_Records contained in a dataset_
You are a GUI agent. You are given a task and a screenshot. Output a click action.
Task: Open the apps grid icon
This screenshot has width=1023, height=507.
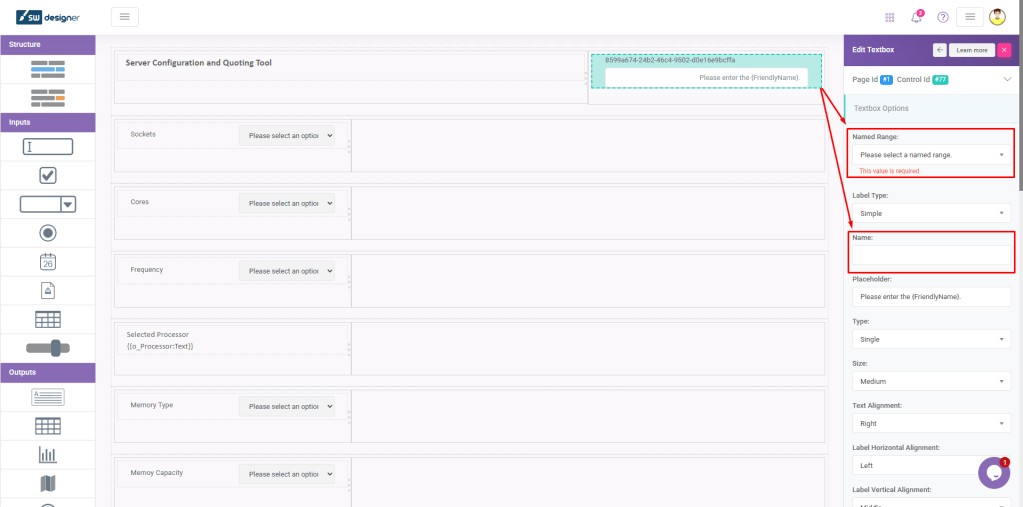pos(890,17)
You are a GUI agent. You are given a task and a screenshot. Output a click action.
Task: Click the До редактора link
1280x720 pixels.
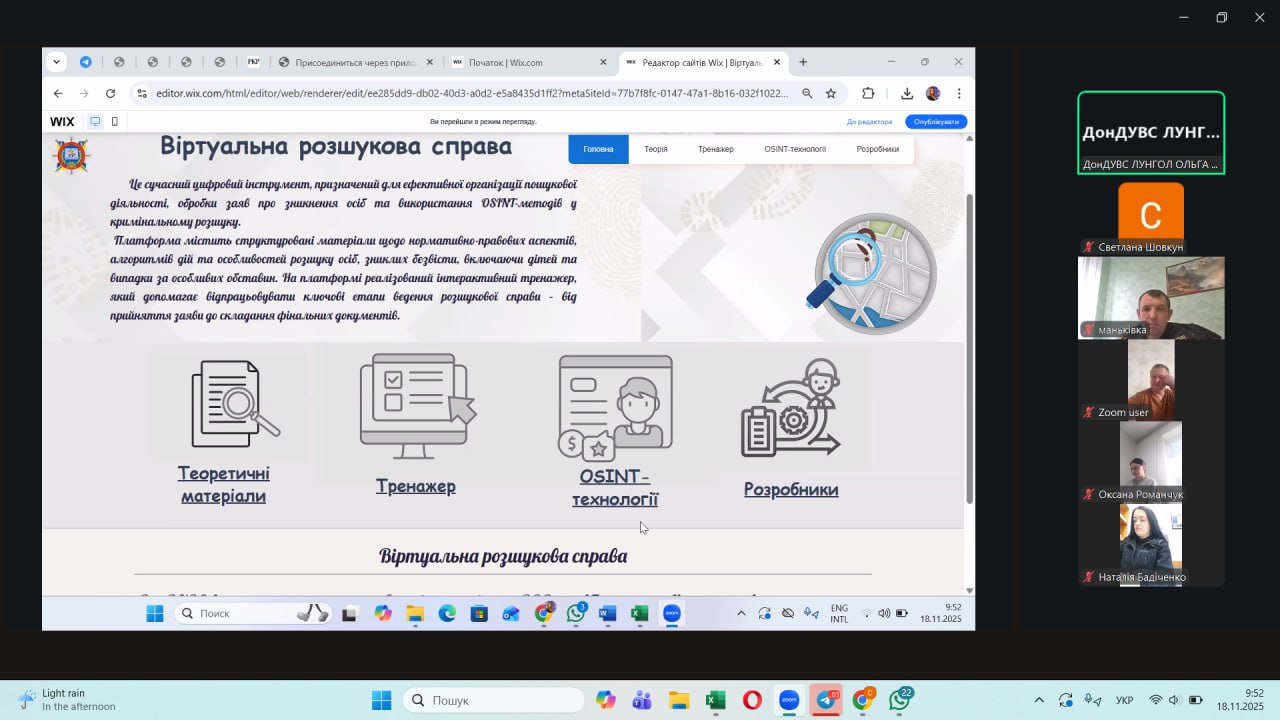[x=869, y=122]
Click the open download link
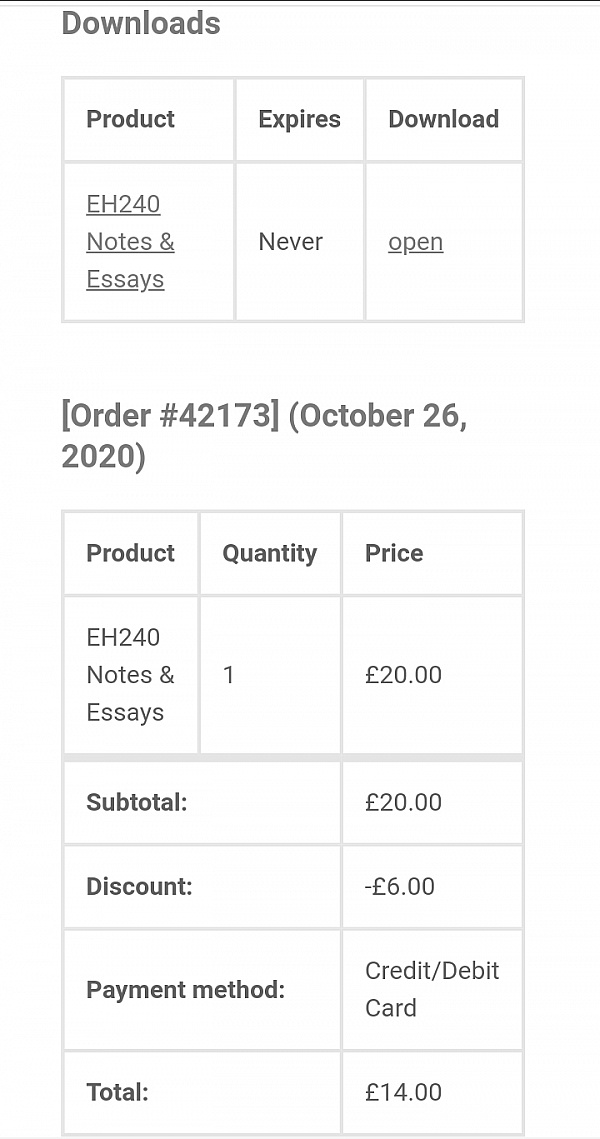600x1139 pixels. [x=415, y=242]

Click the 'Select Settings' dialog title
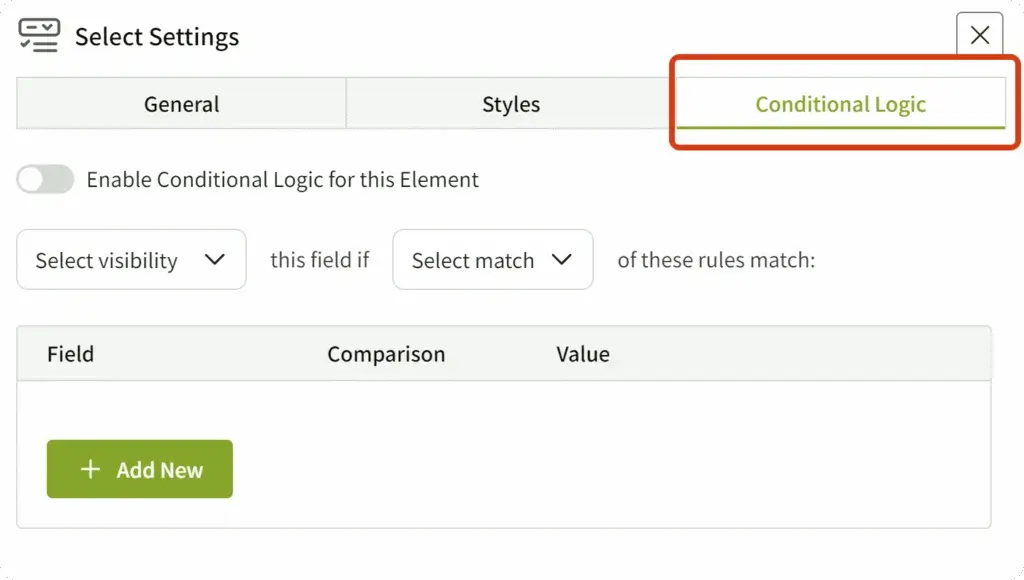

_How to complete this task_
Set each line of the records down again exactly as it reads. Omit the pictures.

_Solution to this exercise_
You are a GUI agent. You are given a task and a screenshot. Output a click action.
Task: Open the apps grid icon
This screenshot has width=1023, height=507.
pos(890,17)
You are a GUI agent. You are given a task and a screenshot. Output a click action.
Task: Click the До редактора link
1280x720 pixels.
[x=869, y=122]
Click the open download link
600x1139 pixels. [x=415, y=242]

Click the 'Select Settings' dialog title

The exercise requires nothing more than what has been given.